• _Exercise instructions_
Starting at the line that holds "You are a computer-use" and stopping at the line that holds "Instruction: Click the", restate the records below word for word, with both of those lines included.

• _Data records_

>>>>>

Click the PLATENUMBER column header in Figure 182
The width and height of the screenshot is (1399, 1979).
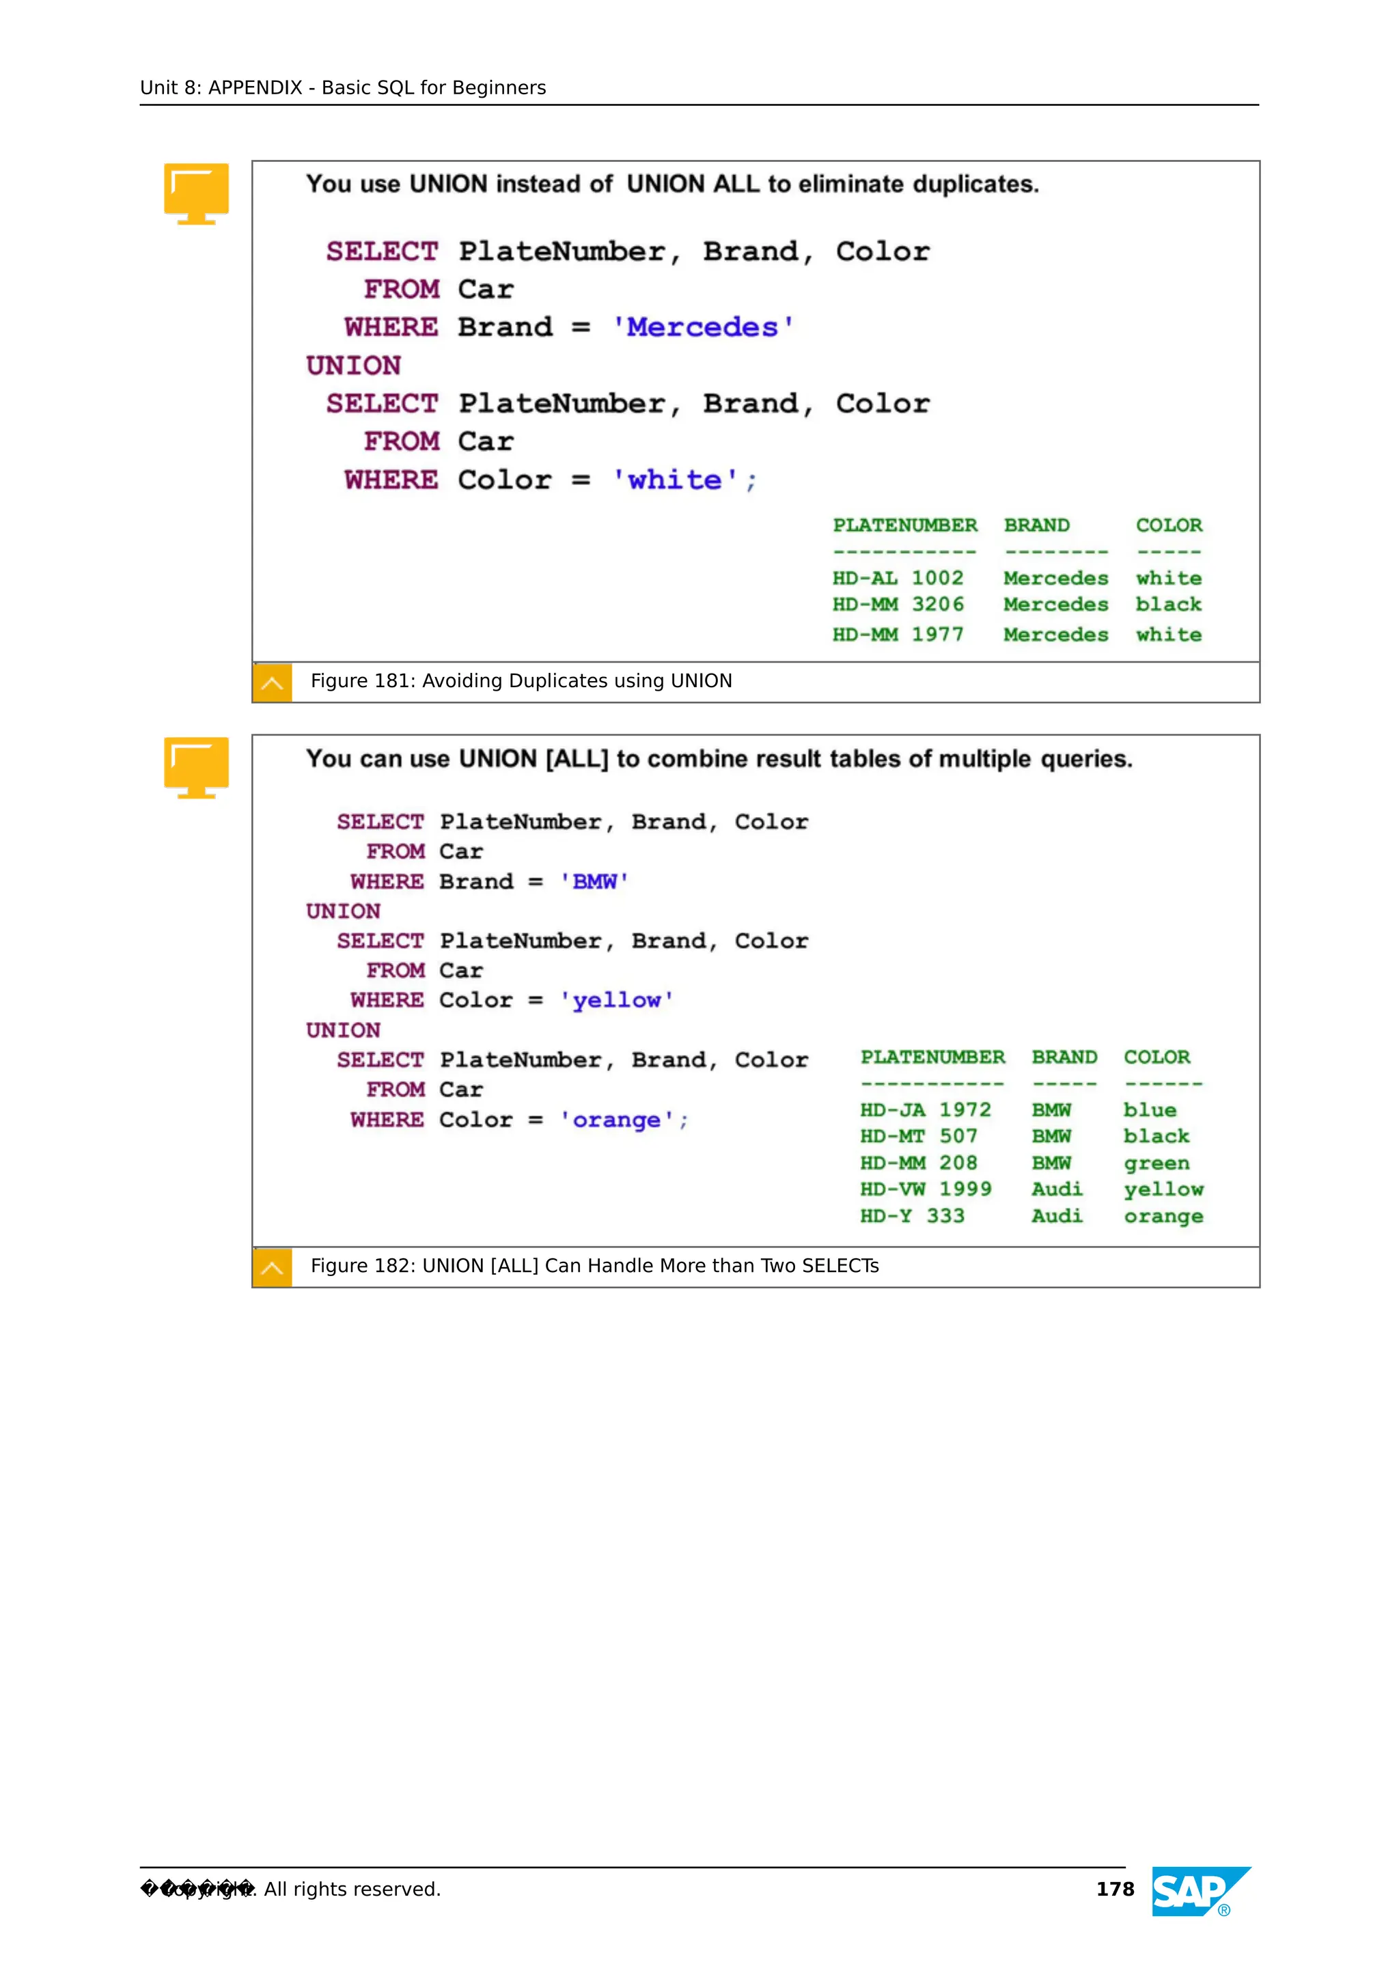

<<<<<
>>>>>

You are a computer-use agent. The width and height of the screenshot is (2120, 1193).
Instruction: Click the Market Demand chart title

<<<<<
>>>>>

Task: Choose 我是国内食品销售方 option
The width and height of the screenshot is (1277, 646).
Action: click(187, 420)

<<<<<

• _Reply to the exercise_
You are a computer-use agent. The width and height of the screenshot is (2120, 1193).
Instruction: Click the Market Demand chart title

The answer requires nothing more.